Nikolay Oganezov, chairman of the subcommittee of the Chamber of Commerce and Industry of the Russian Federation on betting activities blamed the closure on regional authorities, alleging that they did not want to develop fair competition in the region.

“Initially, 2,000 hectares were allocated for the gambling zone. However, in the end, only three gambling facilities operated there. It turns out that the regional authorities were not interested in the development of fair competition between operators. If gambling operators had had fair access to this territory and received construction permits, there could already be a mini-town along the lines of the Kamskiye Polyany in Tatarstan [which existed before a crackdown on casinos in 2009], where 15 facilities operated in a small gambling zone.
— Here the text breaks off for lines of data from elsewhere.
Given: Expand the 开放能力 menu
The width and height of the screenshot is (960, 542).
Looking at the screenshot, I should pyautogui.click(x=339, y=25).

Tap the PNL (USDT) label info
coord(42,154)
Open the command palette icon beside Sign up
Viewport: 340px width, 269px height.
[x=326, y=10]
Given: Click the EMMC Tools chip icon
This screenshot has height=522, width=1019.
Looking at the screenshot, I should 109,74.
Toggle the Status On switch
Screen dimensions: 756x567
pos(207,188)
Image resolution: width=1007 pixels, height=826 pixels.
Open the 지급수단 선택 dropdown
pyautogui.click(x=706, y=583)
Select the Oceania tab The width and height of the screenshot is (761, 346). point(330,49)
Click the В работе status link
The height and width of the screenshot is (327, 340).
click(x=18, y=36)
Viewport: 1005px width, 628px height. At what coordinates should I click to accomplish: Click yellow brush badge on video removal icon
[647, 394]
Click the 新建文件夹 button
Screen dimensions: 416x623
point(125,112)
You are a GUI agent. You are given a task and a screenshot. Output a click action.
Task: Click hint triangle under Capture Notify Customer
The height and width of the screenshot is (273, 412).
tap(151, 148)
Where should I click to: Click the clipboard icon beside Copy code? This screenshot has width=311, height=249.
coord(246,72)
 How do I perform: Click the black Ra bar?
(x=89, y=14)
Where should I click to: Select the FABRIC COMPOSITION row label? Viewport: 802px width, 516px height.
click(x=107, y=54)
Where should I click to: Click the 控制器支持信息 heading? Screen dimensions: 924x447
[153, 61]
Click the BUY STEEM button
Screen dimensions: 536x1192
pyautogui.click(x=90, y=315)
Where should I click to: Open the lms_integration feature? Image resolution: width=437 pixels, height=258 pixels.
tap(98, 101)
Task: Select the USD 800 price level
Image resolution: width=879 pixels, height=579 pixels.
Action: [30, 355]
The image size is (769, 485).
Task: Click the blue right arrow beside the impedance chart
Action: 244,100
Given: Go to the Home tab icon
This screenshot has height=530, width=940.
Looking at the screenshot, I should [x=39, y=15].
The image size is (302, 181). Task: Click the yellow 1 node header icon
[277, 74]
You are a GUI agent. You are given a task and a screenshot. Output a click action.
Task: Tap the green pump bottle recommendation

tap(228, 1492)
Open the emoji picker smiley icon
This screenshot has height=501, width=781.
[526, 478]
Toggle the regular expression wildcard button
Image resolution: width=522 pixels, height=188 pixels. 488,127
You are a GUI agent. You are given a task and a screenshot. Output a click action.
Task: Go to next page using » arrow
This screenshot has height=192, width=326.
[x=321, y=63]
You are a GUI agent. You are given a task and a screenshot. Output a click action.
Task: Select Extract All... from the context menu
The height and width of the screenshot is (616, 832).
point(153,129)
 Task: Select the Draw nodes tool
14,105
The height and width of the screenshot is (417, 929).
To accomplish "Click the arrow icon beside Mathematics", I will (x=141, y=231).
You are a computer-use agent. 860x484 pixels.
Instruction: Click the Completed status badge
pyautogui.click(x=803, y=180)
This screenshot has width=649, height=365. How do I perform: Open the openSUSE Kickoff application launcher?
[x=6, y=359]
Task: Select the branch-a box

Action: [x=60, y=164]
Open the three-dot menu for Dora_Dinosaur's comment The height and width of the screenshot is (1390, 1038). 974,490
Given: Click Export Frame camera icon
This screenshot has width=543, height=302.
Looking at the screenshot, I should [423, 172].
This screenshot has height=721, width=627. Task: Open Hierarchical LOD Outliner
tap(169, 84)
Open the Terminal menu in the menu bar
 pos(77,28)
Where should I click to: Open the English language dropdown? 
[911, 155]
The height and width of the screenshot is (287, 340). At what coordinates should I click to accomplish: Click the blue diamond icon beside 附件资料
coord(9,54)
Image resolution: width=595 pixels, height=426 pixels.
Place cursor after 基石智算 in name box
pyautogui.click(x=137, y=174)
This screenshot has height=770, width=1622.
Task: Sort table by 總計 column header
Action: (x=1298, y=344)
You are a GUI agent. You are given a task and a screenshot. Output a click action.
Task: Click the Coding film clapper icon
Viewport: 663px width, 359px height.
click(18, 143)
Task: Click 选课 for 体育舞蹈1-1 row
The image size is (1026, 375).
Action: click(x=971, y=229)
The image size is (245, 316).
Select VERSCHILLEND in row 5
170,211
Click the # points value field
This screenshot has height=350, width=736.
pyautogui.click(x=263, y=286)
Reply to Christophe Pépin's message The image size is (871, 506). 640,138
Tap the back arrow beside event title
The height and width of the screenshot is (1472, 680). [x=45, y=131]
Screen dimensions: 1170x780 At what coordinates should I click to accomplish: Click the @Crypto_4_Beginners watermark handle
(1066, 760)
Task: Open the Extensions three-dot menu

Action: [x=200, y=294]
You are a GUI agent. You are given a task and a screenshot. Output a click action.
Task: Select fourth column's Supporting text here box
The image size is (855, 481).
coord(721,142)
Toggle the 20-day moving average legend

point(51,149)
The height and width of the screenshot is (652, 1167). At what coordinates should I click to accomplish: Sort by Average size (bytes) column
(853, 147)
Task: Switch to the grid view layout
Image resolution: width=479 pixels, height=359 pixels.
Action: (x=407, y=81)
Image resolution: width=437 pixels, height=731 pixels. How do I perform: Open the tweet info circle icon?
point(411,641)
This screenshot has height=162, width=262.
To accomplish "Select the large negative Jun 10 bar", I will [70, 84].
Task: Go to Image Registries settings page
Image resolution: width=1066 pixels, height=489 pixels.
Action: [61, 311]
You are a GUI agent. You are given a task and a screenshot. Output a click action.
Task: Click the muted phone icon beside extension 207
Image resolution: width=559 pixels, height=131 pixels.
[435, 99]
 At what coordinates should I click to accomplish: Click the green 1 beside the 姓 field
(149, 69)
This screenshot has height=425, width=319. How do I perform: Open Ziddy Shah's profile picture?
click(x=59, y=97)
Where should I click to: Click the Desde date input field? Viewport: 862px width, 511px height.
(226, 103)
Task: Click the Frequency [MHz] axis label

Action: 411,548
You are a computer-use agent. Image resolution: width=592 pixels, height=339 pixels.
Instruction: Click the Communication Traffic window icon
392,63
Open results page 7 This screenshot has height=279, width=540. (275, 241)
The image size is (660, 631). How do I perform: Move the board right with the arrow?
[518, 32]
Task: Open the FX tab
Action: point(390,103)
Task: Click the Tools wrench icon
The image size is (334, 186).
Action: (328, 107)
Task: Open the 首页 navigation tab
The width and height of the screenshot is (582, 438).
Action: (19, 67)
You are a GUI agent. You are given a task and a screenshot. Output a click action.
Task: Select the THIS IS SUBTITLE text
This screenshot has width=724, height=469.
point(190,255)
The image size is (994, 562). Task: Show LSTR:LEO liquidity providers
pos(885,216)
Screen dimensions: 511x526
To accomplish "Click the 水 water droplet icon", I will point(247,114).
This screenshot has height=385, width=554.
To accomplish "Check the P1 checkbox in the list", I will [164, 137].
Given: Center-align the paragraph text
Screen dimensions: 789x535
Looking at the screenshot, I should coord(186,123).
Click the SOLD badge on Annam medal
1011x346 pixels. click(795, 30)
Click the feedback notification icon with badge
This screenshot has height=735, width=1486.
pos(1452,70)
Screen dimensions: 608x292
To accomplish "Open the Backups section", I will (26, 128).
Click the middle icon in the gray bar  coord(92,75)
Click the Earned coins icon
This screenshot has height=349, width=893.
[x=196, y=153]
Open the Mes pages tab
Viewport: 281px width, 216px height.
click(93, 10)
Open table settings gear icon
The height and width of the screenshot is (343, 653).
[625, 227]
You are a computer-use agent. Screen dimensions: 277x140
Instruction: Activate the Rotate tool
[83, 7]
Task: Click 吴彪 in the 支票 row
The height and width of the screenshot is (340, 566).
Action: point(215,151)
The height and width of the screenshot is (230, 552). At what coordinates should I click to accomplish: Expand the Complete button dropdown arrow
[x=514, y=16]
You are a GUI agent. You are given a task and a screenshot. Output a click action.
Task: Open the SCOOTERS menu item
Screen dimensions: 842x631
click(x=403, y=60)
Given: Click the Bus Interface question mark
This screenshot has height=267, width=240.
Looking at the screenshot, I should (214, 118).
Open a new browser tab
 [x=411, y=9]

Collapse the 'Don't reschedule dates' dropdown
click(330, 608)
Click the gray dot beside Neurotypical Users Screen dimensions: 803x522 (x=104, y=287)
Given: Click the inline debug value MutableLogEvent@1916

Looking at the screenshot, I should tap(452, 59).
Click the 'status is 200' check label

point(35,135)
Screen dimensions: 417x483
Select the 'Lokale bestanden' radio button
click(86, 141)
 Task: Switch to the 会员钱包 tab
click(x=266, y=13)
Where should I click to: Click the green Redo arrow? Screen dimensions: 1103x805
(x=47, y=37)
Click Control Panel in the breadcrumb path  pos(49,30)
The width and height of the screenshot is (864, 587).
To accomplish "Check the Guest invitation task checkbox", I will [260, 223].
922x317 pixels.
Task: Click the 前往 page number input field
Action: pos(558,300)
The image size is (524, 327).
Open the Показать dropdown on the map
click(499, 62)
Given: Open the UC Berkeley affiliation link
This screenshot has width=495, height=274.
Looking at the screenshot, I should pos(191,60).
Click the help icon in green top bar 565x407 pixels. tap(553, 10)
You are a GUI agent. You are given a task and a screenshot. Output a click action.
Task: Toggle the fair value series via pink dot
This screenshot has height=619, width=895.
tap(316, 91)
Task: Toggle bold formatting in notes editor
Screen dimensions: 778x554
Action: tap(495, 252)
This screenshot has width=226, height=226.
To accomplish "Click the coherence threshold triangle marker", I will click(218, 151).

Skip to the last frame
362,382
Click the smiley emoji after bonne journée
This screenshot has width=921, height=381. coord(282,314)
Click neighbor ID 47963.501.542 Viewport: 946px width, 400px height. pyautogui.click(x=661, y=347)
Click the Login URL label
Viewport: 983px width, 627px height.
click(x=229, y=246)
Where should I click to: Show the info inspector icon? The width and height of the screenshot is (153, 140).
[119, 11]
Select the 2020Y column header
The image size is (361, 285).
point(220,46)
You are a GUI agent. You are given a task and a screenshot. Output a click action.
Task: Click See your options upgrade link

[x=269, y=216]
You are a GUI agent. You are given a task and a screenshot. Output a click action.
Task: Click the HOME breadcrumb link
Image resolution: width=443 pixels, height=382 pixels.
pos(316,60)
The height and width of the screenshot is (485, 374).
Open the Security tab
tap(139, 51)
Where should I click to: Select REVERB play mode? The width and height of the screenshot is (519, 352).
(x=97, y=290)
Moreover, if there were 15 casinos in Azov-City, it would be more difficult to close it.”

The decision to liquidate the Azov-City gambling zone was announced soon after the 2014 Sochi Olympic Games in view of the creation of another gambling zone in Sochi. Russian Deputy Finance Minister Alexei Moiseyev explained that the Azov-City liquidation was postponed for three years in order to compensate for damages incurred by investors through profits they will gain during this period. 

The zone started to operate in 2010, with the local administration investing in its implementation RUB 1 billion – and the two investors – Shambala and Royal Time – RUB 6 billion more. 

At the end of December 2018, President Vladimir Putin signed a law on compensation to investors and gambling organizers in the event of the closure of gambling zones or due to changes in their borders, which does not include Azov-City. 

Such compensation will be possible if the decision to liquidate or change the boundaries of the gambling zone was made on the basis of federal law before 10 years will pass since its creation. The sum will be determined by the Russian government and be transferred from the federal budget to the budget of the constituent entity where the zone is located.

But if the decision is taken after ten years will pass since its establishment, the losses of investors and gambling organizers will not be reimbursed. But its closure or change of boundaries will only be possible not earlier than three years after such a decision is taken.